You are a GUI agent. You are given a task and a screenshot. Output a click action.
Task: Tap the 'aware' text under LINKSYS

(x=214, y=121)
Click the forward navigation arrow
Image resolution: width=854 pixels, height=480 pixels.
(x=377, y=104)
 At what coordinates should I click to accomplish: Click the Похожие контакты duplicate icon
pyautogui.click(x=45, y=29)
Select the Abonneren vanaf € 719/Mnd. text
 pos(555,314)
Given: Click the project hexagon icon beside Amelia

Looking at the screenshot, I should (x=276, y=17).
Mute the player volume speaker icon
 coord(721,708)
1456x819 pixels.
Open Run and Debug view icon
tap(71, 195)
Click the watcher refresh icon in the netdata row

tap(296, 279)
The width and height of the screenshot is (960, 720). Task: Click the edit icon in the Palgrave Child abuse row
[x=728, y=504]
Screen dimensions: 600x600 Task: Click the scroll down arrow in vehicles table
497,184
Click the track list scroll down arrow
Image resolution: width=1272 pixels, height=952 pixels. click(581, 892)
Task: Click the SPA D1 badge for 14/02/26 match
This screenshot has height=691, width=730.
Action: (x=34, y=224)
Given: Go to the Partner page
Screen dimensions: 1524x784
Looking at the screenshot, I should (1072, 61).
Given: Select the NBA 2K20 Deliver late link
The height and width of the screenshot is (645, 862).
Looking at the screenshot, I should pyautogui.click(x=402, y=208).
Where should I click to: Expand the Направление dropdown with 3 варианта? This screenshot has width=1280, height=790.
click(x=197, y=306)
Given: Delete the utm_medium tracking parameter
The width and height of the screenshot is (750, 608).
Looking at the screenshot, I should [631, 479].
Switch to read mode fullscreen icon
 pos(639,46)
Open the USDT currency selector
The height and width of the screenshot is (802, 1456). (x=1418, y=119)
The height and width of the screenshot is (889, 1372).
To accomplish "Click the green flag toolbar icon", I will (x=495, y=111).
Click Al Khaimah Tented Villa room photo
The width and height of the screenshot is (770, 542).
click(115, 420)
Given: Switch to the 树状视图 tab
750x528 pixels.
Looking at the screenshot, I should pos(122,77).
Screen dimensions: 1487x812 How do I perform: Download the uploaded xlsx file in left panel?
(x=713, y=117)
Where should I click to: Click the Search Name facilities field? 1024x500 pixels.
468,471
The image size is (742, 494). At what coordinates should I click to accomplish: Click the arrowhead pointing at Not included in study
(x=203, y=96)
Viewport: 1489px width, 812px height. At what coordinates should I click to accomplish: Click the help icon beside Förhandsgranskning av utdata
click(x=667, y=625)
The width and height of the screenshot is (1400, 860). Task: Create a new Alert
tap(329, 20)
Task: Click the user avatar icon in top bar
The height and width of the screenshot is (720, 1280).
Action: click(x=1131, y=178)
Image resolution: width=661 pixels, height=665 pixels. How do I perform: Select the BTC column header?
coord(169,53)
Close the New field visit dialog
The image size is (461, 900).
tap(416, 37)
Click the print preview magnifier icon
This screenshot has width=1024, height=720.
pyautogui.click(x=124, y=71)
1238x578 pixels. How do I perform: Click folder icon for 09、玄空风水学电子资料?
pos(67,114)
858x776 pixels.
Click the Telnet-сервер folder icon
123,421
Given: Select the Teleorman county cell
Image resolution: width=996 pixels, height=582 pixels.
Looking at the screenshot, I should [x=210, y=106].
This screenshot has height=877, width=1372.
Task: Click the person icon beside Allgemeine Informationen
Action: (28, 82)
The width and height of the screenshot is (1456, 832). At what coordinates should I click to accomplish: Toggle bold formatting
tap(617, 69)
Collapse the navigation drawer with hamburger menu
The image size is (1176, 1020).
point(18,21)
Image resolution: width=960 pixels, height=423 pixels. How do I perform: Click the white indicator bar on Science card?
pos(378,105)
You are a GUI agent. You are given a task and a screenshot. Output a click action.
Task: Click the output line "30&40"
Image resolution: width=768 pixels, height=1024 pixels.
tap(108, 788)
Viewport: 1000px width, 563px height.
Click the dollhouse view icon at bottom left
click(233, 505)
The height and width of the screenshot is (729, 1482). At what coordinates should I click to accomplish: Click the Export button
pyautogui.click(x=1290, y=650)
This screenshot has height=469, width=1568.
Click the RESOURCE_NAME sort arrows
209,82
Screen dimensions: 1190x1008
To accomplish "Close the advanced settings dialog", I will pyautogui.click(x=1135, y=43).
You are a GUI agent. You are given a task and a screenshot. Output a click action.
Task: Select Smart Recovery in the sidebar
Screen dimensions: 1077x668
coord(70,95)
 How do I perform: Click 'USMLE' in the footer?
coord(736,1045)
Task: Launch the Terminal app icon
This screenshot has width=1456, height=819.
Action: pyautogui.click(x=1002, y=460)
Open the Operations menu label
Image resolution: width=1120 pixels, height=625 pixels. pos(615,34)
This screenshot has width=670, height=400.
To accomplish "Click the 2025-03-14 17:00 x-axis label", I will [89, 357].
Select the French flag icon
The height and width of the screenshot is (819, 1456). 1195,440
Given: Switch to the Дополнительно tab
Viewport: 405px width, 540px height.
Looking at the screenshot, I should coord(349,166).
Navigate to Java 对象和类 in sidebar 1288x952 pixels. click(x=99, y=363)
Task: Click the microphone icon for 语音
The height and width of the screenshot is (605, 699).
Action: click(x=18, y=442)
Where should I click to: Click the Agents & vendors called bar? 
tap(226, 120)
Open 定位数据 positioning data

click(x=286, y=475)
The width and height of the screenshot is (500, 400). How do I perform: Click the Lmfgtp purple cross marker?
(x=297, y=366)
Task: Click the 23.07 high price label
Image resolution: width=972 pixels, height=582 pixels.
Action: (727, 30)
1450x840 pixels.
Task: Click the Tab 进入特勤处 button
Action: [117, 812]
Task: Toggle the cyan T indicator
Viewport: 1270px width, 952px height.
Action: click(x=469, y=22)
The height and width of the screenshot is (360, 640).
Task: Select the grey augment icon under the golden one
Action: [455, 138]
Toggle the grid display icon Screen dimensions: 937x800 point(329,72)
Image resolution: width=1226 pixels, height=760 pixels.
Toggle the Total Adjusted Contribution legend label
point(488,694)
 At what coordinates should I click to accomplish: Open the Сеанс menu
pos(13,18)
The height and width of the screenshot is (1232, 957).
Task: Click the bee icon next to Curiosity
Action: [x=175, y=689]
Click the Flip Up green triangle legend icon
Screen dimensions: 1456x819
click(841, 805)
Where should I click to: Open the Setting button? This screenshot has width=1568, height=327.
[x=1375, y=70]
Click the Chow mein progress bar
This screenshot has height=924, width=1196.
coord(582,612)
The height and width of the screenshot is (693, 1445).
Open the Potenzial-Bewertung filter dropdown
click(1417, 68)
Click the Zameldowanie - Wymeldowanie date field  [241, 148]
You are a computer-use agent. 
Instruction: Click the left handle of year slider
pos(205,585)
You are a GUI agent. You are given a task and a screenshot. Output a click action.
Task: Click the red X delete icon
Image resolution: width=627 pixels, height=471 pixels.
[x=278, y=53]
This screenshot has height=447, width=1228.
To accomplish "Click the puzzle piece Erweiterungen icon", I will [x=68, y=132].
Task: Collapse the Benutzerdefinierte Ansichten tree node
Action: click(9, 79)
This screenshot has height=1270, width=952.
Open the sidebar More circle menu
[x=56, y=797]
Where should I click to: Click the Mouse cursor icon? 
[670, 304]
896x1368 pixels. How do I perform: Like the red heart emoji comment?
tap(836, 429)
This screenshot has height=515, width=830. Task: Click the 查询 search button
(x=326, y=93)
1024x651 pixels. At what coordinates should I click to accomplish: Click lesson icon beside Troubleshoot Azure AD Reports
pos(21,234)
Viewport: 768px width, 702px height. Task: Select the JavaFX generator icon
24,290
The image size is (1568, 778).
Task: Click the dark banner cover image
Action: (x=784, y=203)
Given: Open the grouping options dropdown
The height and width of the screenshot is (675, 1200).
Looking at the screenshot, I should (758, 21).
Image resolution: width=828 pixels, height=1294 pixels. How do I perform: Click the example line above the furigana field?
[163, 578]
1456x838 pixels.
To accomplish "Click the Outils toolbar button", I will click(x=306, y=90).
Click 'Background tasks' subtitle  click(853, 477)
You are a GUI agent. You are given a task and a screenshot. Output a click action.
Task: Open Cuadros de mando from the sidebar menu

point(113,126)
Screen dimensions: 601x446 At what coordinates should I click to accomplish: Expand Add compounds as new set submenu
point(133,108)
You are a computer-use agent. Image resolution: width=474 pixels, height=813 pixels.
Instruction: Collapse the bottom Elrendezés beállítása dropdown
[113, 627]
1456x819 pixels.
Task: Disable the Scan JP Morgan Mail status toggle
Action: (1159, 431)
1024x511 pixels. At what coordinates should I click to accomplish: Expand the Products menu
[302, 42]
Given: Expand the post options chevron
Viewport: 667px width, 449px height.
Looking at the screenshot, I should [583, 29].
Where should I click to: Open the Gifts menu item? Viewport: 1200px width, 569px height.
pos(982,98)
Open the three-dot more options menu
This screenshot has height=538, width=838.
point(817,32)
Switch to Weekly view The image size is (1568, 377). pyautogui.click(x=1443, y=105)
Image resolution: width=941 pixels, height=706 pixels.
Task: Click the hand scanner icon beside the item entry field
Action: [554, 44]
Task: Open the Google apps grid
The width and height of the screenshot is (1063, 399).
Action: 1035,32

━━━━━━━━

Write out the records verbatim, starting at the line that contains "Viewport: 1489px width, 812px" and ending at the line that contains "click(233, 505)".

Viewport: 1489px width, 812px height. At what coordinates should I click to accomplish: Click the help icon beside Förhandsgranskning av utdata
click(x=667, y=625)
The width and height of the screenshot is (1400, 860). Task: Create a new Alert
tap(329, 20)
Task: Click the user avatar icon in top bar
The height and width of the screenshot is (720, 1280).
Action: click(x=1131, y=178)
Image resolution: width=661 pixels, height=665 pixels. How do I perform: Select the BTC column header?
coord(169,53)
Close the New field visit dialog
The image size is (461, 900).
tap(416, 37)
Click the print preview magnifier icon
This screenshot has width=1024, height=720.
pyautogui.click(x=124, y=71)
1238x578 pixels. How do I perform: Click folder icon for 09、玄空风水学电子资料?
pos(67,114)
858x776 pixels.
Click the Telnet-сервер folder icon
123,421
Given: Select the Teleorman county cell
Image resolution: width=996 pixels, height=582 pixels.
Looking at the screenshot, I should [x=210, y=106].
This screenshot has height=877, width=1372.
Task: Click the person icon beside Allgemeine Informationen
Action: (28, 82)
The width and height of the screenshot is (1456, 832). At what coordinates should I click to accomplish: Toggle bold formatting
tap(617, 69)
Collapse the navigation drawer with hamburger menu
The image size is (1176, 1020).
point(18,21)
Image resolution: width=960 pixels, height=423 pixels. How do I perform: Click the white indicator bar on Science card?
pos(378,105)
You are a GUI agent. You are given a task and a screenshot. Output a click action.
Task: Click the output line "30&40"
Image resolution: width=768 pixels, height=1024 pixels.
tap(108, 788)
Viewport: 1000px width, 563px height.
Click the dollhouse view icon at bottom left
click(233, 505)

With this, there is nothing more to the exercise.